7 İstanbul bir gün felaketine yol açacak günahlarla büyüyen bir adaydı. Doktor ’un dediğine göre. Günahlar burada aynı kalmaz, sürekli değişirdi. Bu yüzden kent, bilinen değil her gün öğrenilen yerdi. Onun gizemi, değişim hevesini kamçılar, geleceğe bağlanma isteğini körüklerdi. Bugün belirsizleşince, gerçek de belirsizleşir, yerini simgelere bırakırdı. Dağın yerini binalar, kırın yerini çiçekli balkonlar alırdı. Aşk da, hiç doymayan, sürekli yeni tatlar arayan, tüylü, ıslak bir hayvana dönüşürdü.
8 İstanbul’un tuhaf yanı, cevaplardan çok soruları sevmesiydi. Mutluluğu karabasana çevirebilir veya tersi, umutsuz yatılan bir gecenin ardından sevinçli bir sabahı başlatabilirdi. Belirsizlikten güç alırdı. Kentin kaderi diyorlardı buna.
9 Sıradan İstanbullulara benziyorduk. Ya dünü özlüyor ya da yarını hayal ediyorduk. Bugünü yok saymaya çalışıyorduk. Bir yanda geçmişin, diğer yanda geleceğin hikâyesini anlatıyorduk. Şimdiki zamanı ise geçmiş ile gelece arasındaki köprü sanıyorduk. O köprünün kırılmasından ve aşağıdaki boşluğa düşmekten korkuyorduk. Aklımızdan bir türlü çıkmayan şu soruyu düşünüyorduk: Bugünün sahibi kimdi, bugün kime aitti?
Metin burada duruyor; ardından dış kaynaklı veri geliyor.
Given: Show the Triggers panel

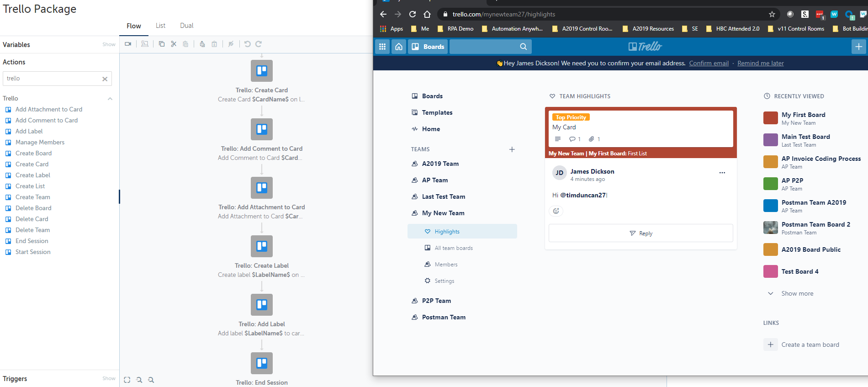Looking at the screenshot, I should [x=109, y=378].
10 Göğü bir uçtan bir uca saran İstanbul, kadınları ve erkekleri yutuyor, öğütüyor, sonra kusuyordu. Ortalığı çürük et kokusu sarıyordu. Herkes herkesi yabancı görüyor, kimse kimseyle konuşmuyordu. İnsanlar yaşadıkları kente benzediğinden, bir gün sevinçli, bir gün sıkıntılı uyanıyorlardı. Sabahtan akşama, akşamdan sabaha çalışıyorlardı. Ölümü kabullenmişlerdi, kalplerindeki gerçekle yüz yüze gelmek dışında her şeye hazırdılar.